_Excerpted text_
I have to agree with everyone. And whether you own or lease the property everything within that property is YOURS. If visitors or even the landlord put items in jeopardy through their own carelessness or thoughtlessness that should be addressed.

When you have the opportunity (and calm) I would address with landlord. That they should remind any one coming to the property that there are animals of all kinds and that care should be taken. Dogs should not be brought to the property.

On a side note but related I have been thinking about having a sign made to put at the end of the driveway regarding strangers coming up to the house. I can't quite figure out what it should say but short and to the point but polite enough for my mother to drive past (LOL).


----------



## liz (Oct 5, 2007)

"Property under Protection by Smith and Wesson" :wink:


----------



## Mon Reve Farm (Jun 25, 2010)

Hmmmmm - that would require getting a Smith & Wesson! LOL :slapfloor:


----------



## Mully (Jun 23, 2009)

_Written request A_
According to the forum thread, why should careless visitors, or even the landlord, be confronted? Answer in one to three sentences.
_Written request B_
Decide whether each statement agrees with the forum thread, answering yes or no and quoting the words from the forum thread that settle it: (i) The poster suggests that the landlord remind visitors that animals live on the property. (ii) The poster has already settled on the wording for the driveway sign. (iii) The poster thinks dogs should be allowed on the property.
_Written request C_
Rewrite the paragraph of the forum thread beginning "On a side note but related" as a short bulleted list that keeps its main facts.

_Collected data_
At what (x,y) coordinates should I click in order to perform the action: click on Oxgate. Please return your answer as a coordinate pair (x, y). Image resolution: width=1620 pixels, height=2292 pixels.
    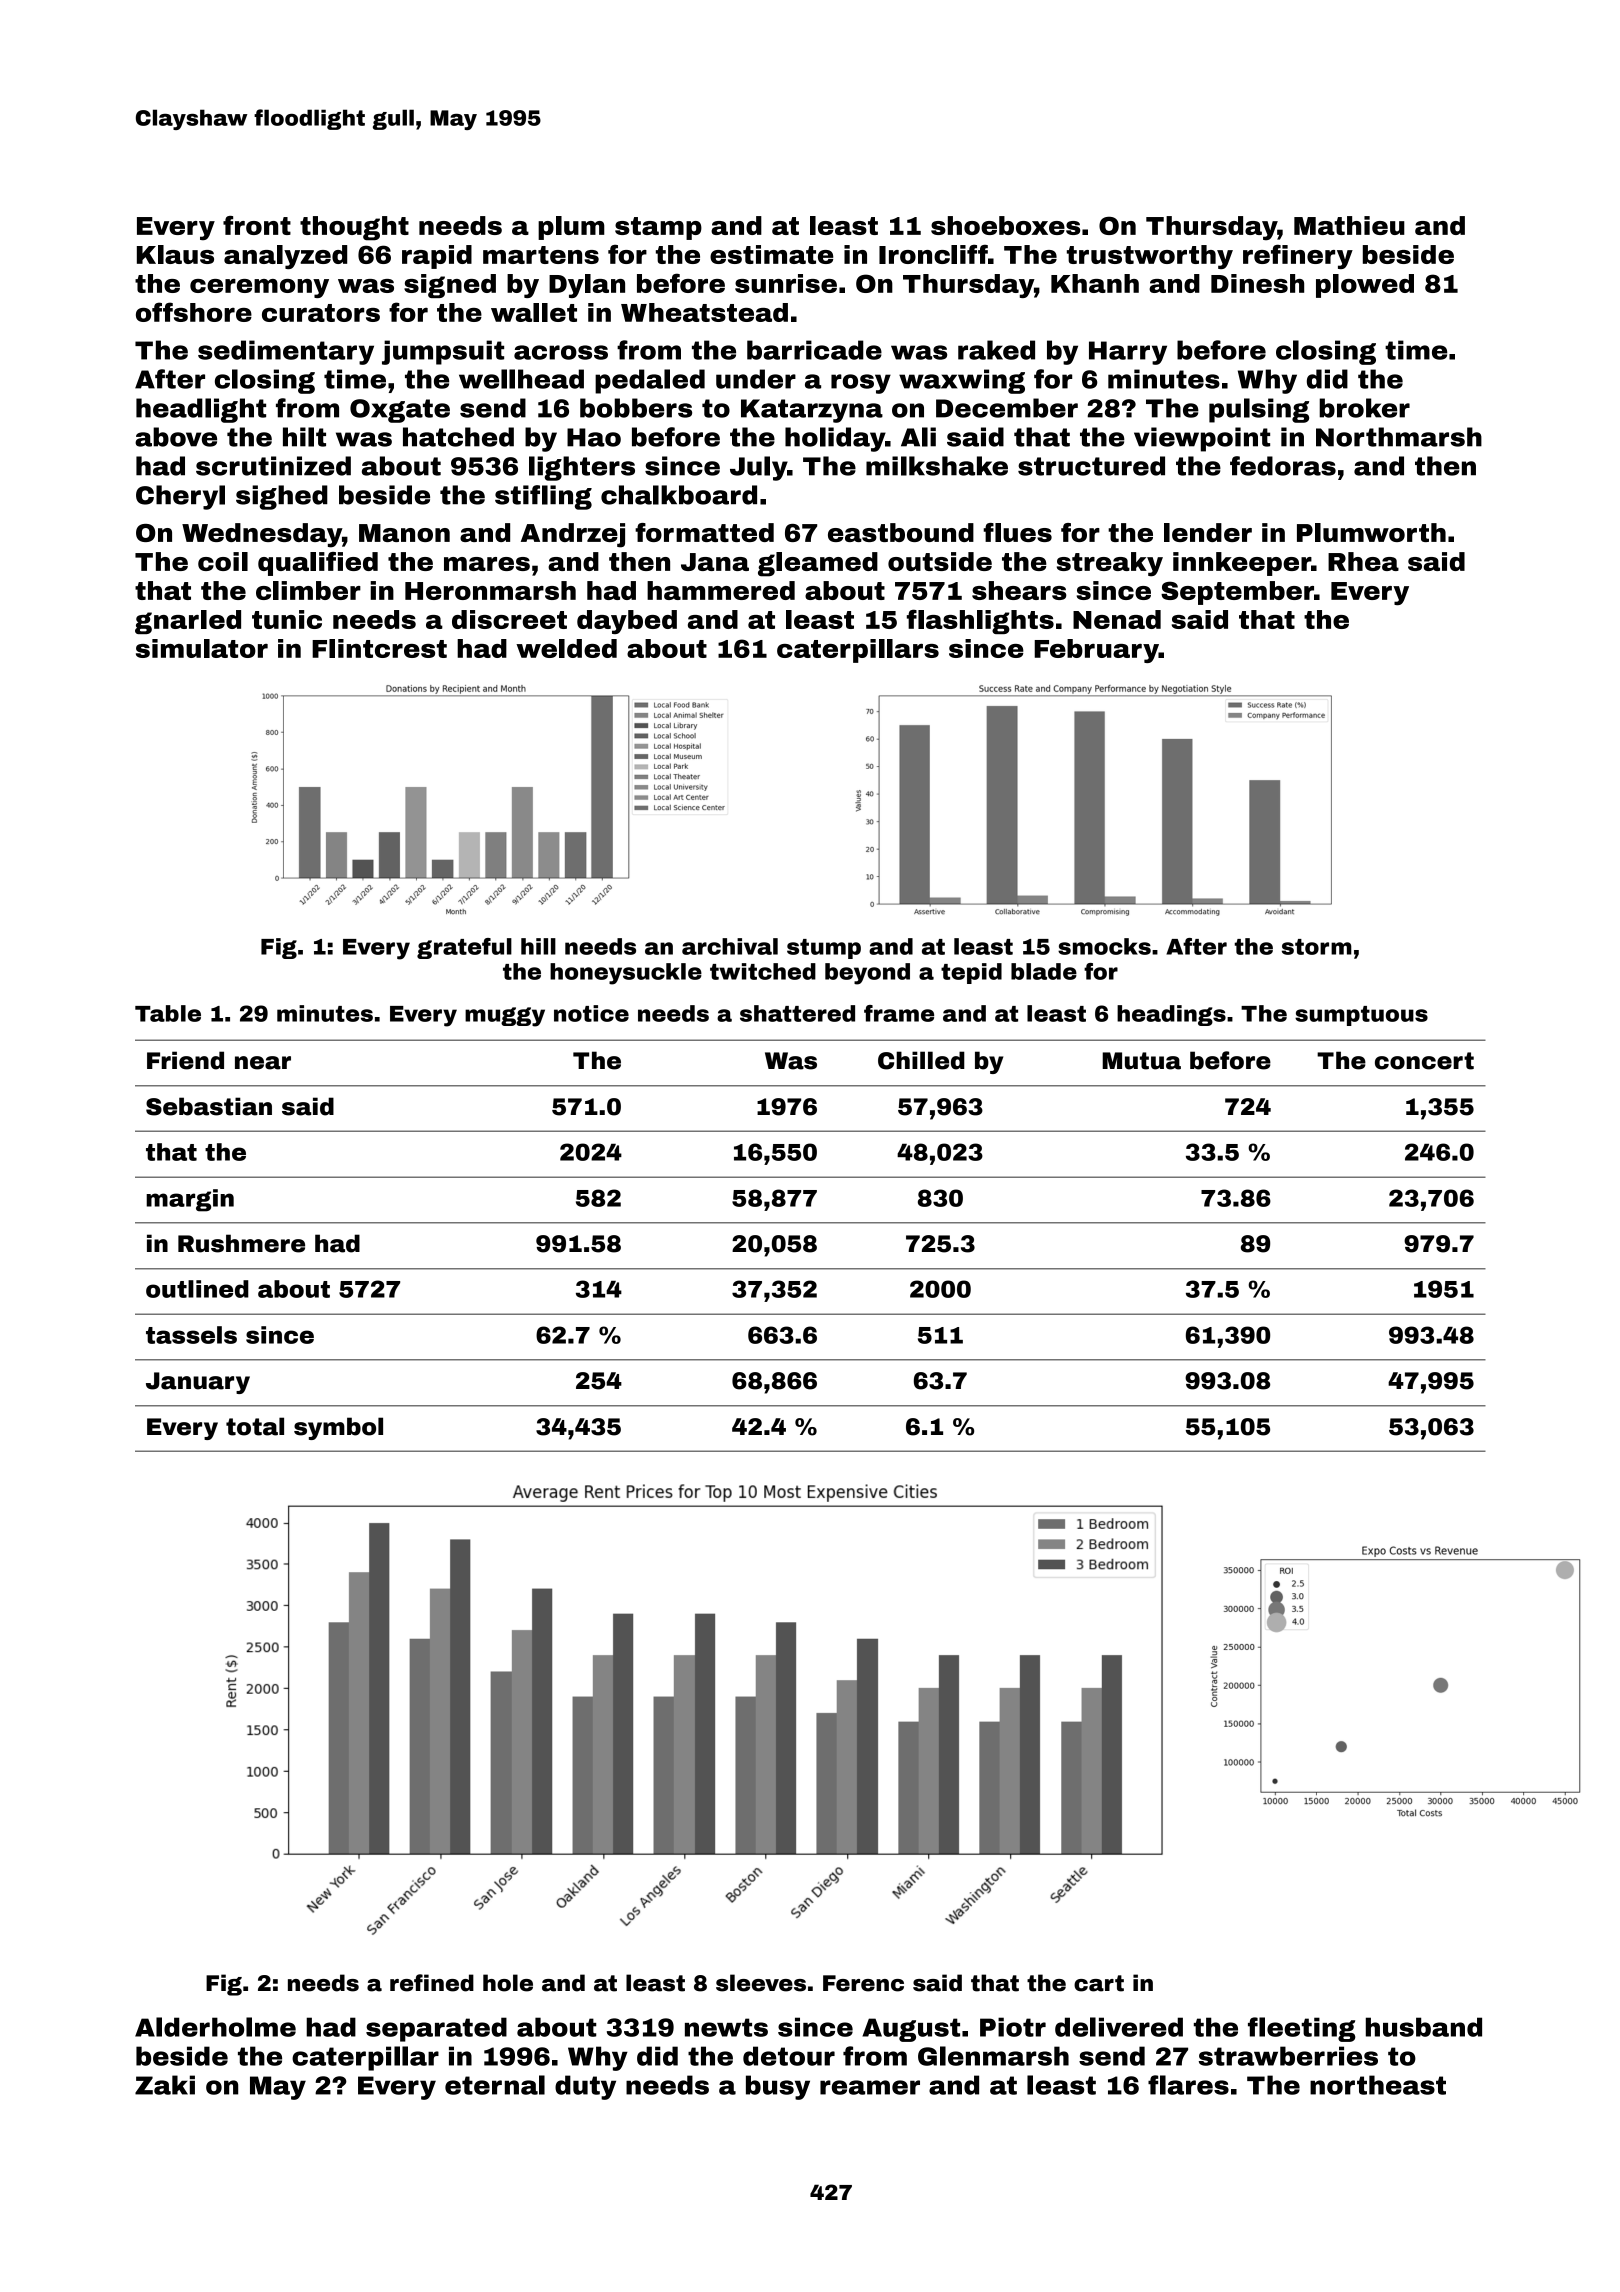
    Looking at the image, I should click on (400, 411).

_Full output A_
Whether the property is owned or leased, everything within it belongs to the occupant. So when visitors or the landlord put those items in jeopardy through carelessness or thoughtlessness, it should be addressed.

_Full output B_
(i) Yes: "remind any one coming to the property that there are animals of all kinds and that care should be taken."
(ii) No: "I can't quite figure out what it should say"
(iii) No: "Dogs should not be brought to the property."

_Full output C_
- The poster has been thinking about having a sign made for the end of the driveway about strangers coming up to the house.
- The poster hasn't yet worked out what it should say.
- It should be short and to the point, but polite enough for the poster's mother to drive past.